(AIM OF THE EXERCISE): Rewrite everything from the line containing "Open golden Christmas tree Tio Pepe photo" down to the end of the records as a JSON list of strings, one string per line, omitting blank lines and leaving the pictures out.

(ENTRIES SHOWN):
◇ ◇ ◇

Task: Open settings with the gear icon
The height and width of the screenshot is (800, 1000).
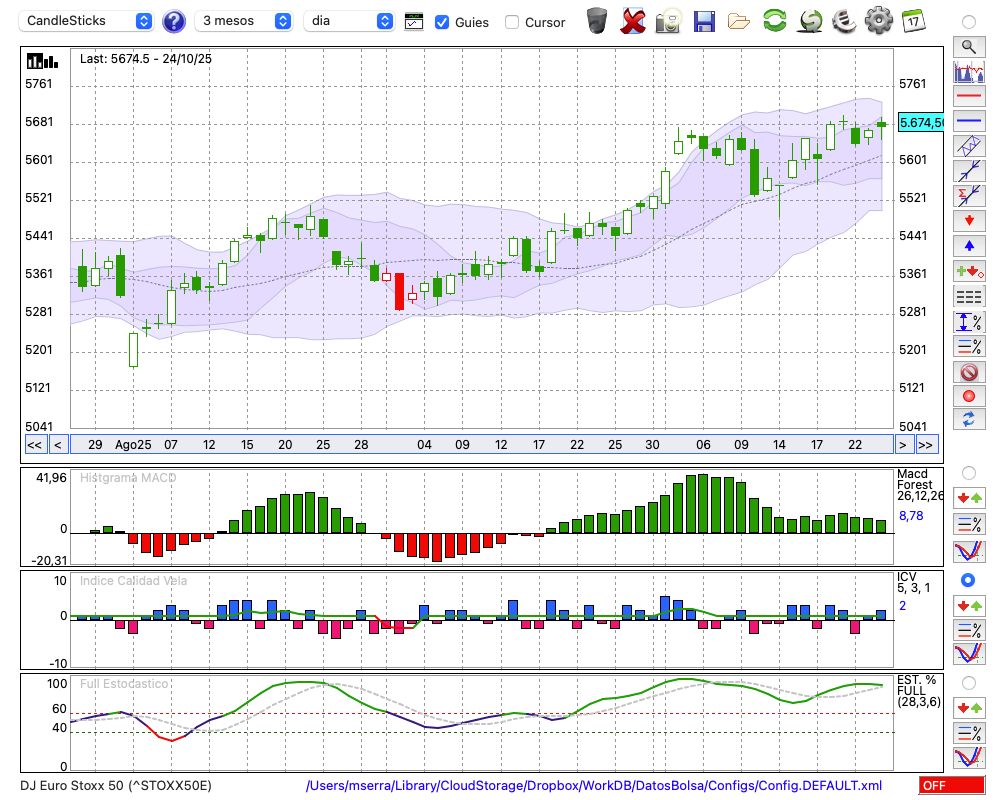Action: click(878, 20)
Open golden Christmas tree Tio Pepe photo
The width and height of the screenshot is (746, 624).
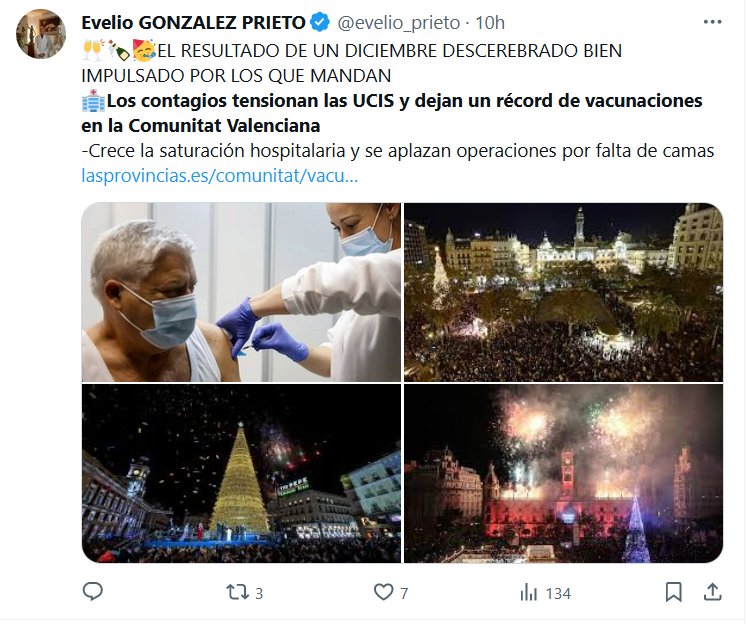coord(241,474)
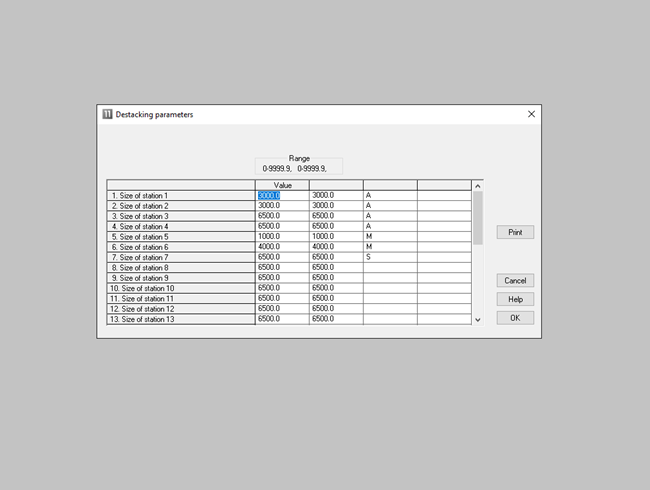Close the Destacking parameters dialog

531,114
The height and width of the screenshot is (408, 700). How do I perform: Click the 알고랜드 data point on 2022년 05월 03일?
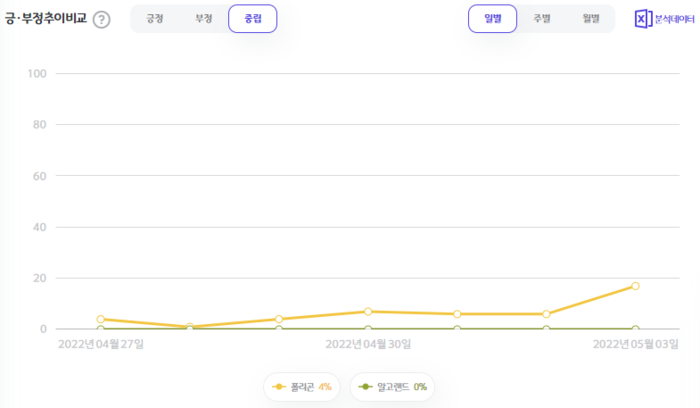click(x=635, y=329)
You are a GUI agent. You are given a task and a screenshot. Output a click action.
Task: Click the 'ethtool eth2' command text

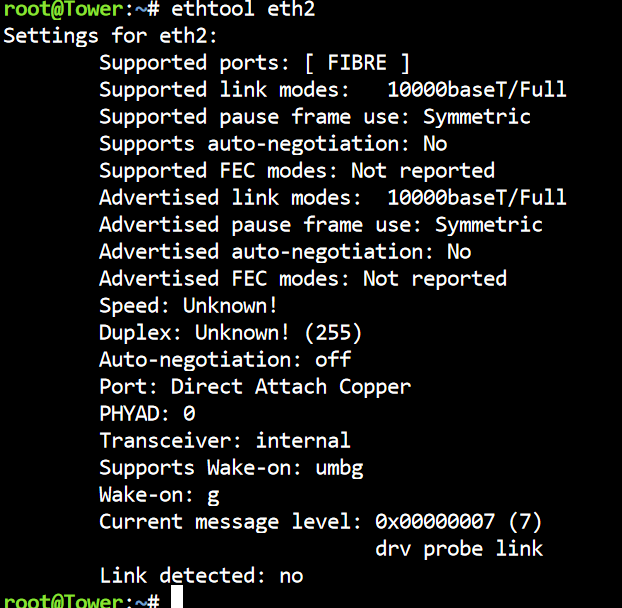pyautogui.click(x=243, y=8)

◇ ◇ ◇

(OUTPUT):
[
  "Open golden Christmas tree Tio Pepe photo",
  "The width and height of the screenshot is (746, 624).",
  "coord(241,474)",
  "Close the Destacking parameters dialog",
  "531,114",
  "The height and width of the screenshot is (408, 700). How do I perform: Click the 알고랜드 data point on 2022년 05월 03일?",
  "click(x=635, y=329)",
  "You are a GUI agent. You are given a task and a screenshot. Output a click action.",
  "Task: Click the 'ethtool eth2' command text",
  "pyautogui.click(x=243, y=8)"
]